- Exercise brief: Extend the news release on the WHO-WTO workshop on drug pricing, picking up immediately after its last sentence.

- Extract:
Final report released of WHO-WTO Secretariats’ workshop on drug pricing

The final report of the 8-11 April 2001 joint WTO/WHO/Norwegian Foreign Ministry/Global Health Council workshop on differential pricing and essential drugs financing was released on 30 May. While the workshop was not set up to seek agreed solutions, participants generally felt that differential pricing could be important while allowing the patent system to continue to play a role, and that healthcare in poor countries would still need a major financing effort as well.

While it was not the purpose of the workshop to seek agreed conclusions, there seemed to be a large measure of common thinking among participants on two central points:
  • First, that differential pricing could, and should, play an important role in ensuring access to existing essential drugs at affordable prices, especially in poor countries, while allowing the patent system to continue to play its role of providing incentives for research and development into new drugs.
  • Second, that while affordable prices are important, actually getting drugs, whether patented or generic, to the people who need them in poor countries will require a major financing effort, both to buy the drugs and to reinforce health care supply systems, and that for these countries most of the additional financing will have to come from the international community.

The workshop brought a better understanding of the subjects discussed, bringing together for the first time all major interest groups concerned with the financing and pricing of essential drugs. It was intended to achieve a sharing of experience related to differential pricing and financing of essential drugs while maintaining incentives for pharmaceutical innovation. Not surprisingly, wide differences of view were expressed by participants.

Nevertheless, widely shared views on the need for enhanced financing and on the feasibility of differential pricing were apparent at levels ranging from abstract principle to operational detail. Many participants felt that they had learned from the exchanges, and left with a broader understanding of the issues involved in making further progress towards affordable essential health care.

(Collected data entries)
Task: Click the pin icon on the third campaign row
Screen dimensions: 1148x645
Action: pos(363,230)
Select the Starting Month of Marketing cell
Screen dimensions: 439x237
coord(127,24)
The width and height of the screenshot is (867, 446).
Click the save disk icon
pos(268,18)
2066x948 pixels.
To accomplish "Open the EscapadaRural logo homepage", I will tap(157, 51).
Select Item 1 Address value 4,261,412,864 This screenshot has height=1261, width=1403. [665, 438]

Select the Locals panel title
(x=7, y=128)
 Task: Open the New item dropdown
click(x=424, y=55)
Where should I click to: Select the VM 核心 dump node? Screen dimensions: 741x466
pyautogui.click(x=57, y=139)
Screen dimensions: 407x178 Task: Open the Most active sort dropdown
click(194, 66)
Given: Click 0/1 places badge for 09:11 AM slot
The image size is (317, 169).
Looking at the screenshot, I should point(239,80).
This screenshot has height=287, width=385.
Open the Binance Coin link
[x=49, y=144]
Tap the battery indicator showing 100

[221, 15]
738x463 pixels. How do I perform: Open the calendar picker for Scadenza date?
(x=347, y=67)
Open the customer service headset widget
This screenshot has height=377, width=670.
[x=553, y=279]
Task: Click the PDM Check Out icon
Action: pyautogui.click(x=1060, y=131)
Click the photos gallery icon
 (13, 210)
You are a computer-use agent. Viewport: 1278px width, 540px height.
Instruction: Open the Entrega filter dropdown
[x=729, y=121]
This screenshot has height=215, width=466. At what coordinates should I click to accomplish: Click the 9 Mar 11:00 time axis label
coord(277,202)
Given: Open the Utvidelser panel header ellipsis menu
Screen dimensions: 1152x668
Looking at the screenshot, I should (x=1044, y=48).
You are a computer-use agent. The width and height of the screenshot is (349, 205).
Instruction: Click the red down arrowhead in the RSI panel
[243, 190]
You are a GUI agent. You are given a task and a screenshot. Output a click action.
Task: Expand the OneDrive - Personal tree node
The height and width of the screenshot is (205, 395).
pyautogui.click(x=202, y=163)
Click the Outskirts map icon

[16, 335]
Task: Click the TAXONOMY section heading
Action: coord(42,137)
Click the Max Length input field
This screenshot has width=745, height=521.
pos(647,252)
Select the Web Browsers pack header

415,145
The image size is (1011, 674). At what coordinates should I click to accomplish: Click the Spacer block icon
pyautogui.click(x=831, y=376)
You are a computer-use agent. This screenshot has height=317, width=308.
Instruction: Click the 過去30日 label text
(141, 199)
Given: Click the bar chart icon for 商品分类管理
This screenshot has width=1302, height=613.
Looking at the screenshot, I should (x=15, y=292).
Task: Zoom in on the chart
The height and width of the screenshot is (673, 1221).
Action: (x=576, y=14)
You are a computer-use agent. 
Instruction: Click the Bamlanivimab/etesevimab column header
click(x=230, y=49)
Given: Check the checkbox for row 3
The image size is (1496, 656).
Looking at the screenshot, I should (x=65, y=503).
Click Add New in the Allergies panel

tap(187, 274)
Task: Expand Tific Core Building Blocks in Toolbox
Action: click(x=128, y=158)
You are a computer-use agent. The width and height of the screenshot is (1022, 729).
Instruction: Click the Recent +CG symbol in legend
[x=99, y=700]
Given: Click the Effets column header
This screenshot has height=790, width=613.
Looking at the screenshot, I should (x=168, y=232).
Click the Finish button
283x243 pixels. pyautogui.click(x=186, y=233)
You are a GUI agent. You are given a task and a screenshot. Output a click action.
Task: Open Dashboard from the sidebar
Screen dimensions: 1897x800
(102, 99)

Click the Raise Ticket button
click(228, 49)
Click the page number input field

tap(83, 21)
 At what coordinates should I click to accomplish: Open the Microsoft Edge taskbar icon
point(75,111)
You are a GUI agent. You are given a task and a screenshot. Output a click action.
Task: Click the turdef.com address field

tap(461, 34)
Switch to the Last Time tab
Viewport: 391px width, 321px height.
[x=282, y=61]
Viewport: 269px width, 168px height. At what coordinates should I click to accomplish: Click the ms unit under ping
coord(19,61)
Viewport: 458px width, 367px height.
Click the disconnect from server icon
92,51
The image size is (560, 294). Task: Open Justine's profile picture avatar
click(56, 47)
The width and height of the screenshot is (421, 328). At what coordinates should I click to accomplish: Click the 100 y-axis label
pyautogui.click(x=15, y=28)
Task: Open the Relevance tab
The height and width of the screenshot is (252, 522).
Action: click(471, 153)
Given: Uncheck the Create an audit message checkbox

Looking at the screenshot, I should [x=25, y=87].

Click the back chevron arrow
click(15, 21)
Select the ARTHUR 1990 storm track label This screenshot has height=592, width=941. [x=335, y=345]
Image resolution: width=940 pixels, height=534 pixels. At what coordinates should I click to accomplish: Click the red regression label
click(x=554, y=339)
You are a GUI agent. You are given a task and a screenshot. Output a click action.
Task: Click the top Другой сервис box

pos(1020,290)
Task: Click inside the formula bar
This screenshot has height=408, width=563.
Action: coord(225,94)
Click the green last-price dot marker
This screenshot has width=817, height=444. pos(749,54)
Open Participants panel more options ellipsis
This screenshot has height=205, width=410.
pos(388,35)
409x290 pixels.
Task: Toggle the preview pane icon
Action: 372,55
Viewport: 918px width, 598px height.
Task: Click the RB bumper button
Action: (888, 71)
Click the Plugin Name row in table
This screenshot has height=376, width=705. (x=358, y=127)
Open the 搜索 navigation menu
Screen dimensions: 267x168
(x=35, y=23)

- Reply to the exercise:
While the workshop contributed importantly to a better understanding of a number of key issues, many points were acknowledged to require further in-depth analysis and discussion. These included:

  • The international funding required for ensuring effective access to essential medicines in poor countries and the most appropriate mechanisms for the mobilization and distribution of such funds.
  • The most appropriate ways in which differential pricing can be given effect. Linked with this are questions of how the differential price at which products will be sold in poor countries can be determined, including how negotiation and competition should contribute, in ways compatible with international agreements, to achieving the most favourable prices, what constraints are imposed by competition law, and how to develop incentives for differential pricing.
  • How to insulate in political terms pricing in developed countries from differential pricing in poor countries, including in regard to the use of reference pricing systems? Also, the best ways of securing effective separation of markets and preventing trade diversion, while taking into account international trade rules.
  • How to treat middle-income developing countries and well-to-do populations in poor countries under differential pricing.